## [Text]
About the Presentation
To attack and, hopefully, to reverse greenhouse gas (GHG) growth, the critical but formidable goal of net zero GHG emissions by 2050 must be reached. This will require major efforts from across our society, especially a “leap of faith” by all the world’s economies. From the latest report by the Intergovernmental Panel on Climate Change (IPCC), it is becoming increasingly apparent that we must do this for the health and well-being of our own children and grandchildren, if we want to help them avoid predictable climate disasters. Therefore, we professionals in the materials science and engineering community must make our best efforts to work on important GHG emission challenges to make the economic leap to green technologies more pragmatic and palatable. Recent analysis shows that there are huge market opportunities that can arrive with clean energy transitions, particularly if several key materials technology barriers are overcome. With solutions to these critical materials problems resulting from research that is supported by enlightened governments and industry leaders, a new global energy economy can emerge quite naturally. This new sustainable economy has the potential to create millions of excellent jobs across a host of new supply chains, along with many more generations of smiling grandchildren!

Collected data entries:
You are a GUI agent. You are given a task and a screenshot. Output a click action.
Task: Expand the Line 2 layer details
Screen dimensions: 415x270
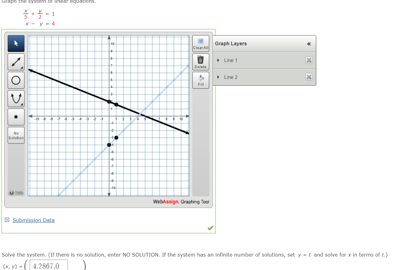(x=218, y=77)
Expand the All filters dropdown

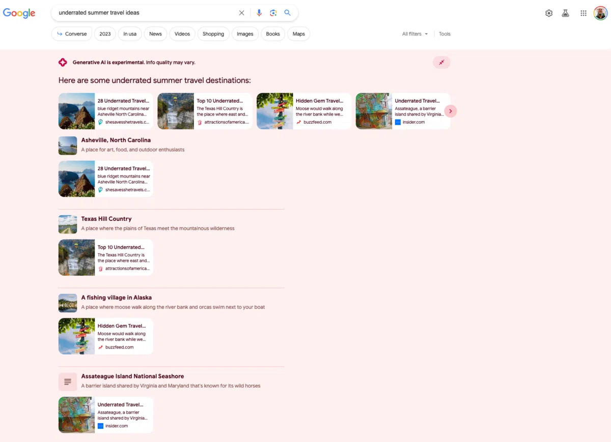[x=414, y=34]
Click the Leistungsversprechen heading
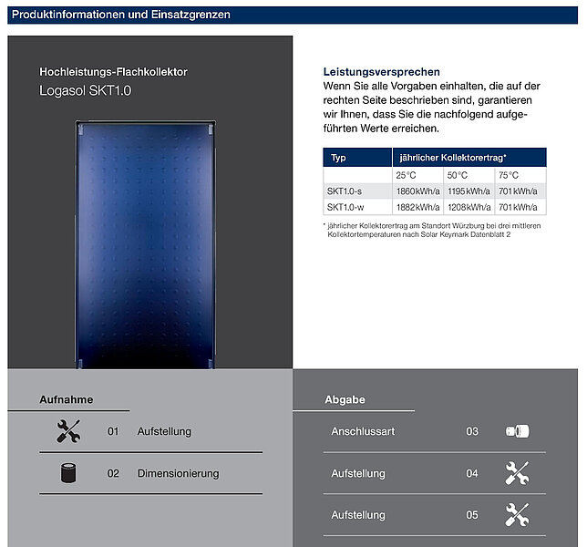Image resolution: width=587 pixels, height=547 pixels. (x=382, y=71)
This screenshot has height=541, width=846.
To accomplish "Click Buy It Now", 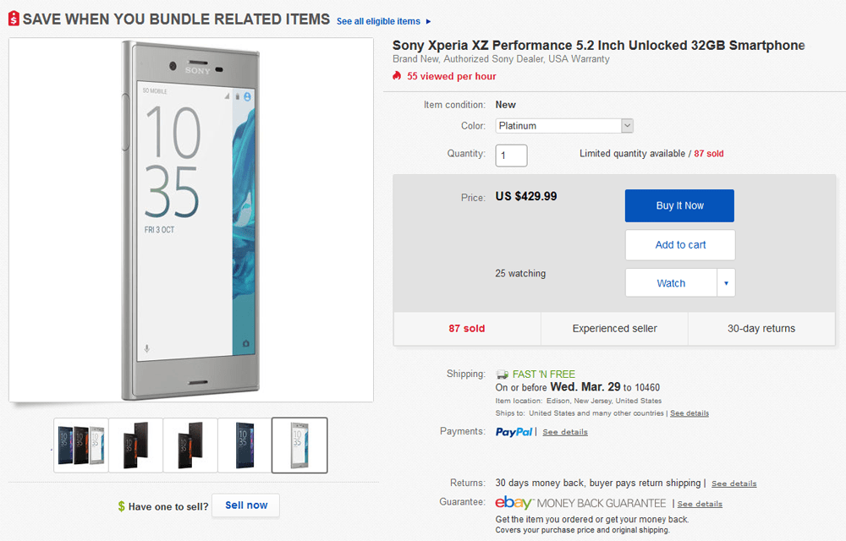I will coord(679,205).
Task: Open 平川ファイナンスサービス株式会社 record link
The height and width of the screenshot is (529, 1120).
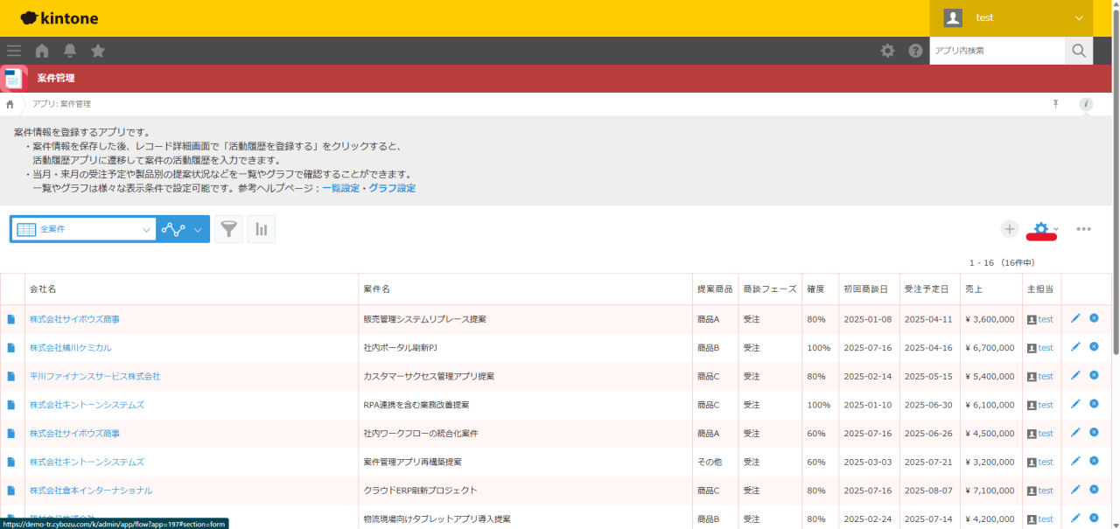Action: pyautogui.click(x=95, y=376)
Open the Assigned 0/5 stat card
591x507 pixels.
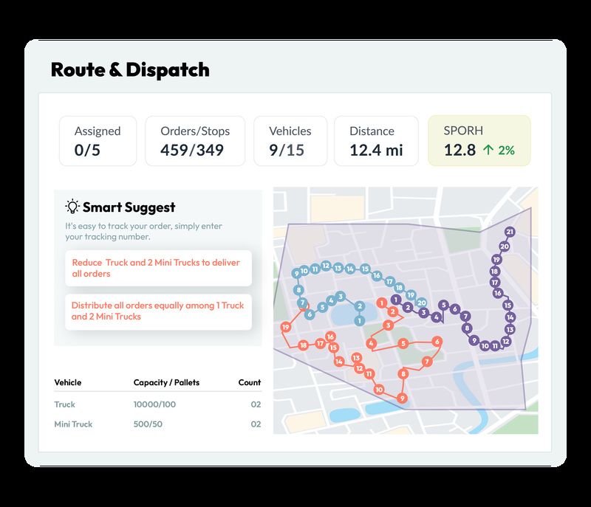(98, 141)
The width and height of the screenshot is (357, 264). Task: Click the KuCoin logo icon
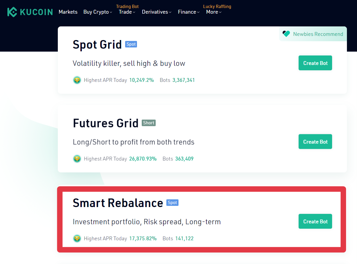click(12, 12)
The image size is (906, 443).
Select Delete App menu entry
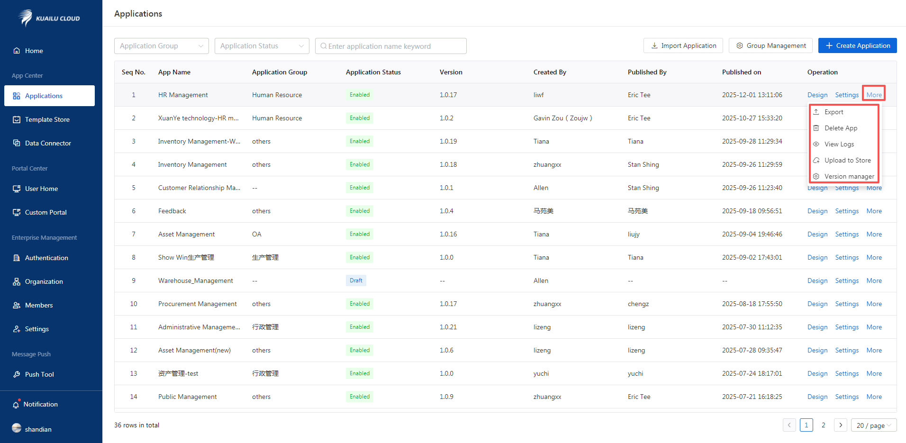pos(841,128)
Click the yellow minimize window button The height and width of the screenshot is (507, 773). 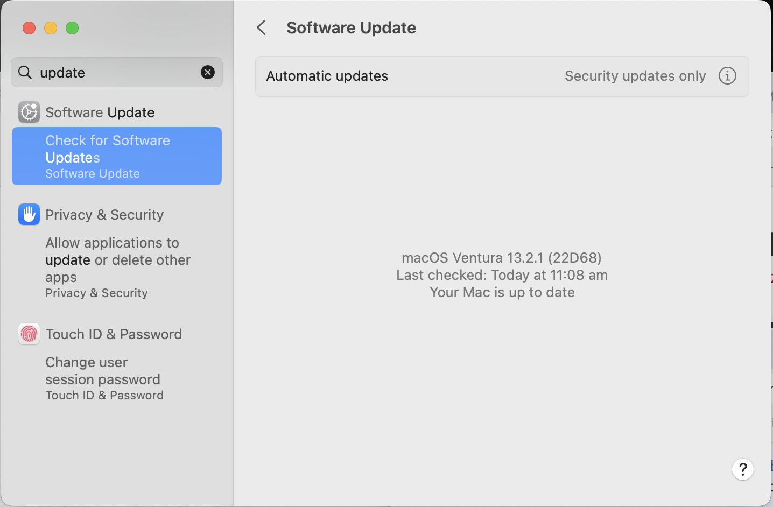tap(51, 28)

## [Required action 1]
According to the presentation overview, by what year must the goal of net zero GHG emissions be reached?
## [Required action 2]
Please translate this sentence from the presentation overview into Spanish: "This will require major efforts from across our society, especially a “leap of faith” by all the world’s economies."

## [Written response 1]
By 2050.

## [Written response 2]
Esto requerirá grandes esfuerzos de toda nuestra sociedad, especialmente un “salto de fe” por parte de todas las economías del mundo.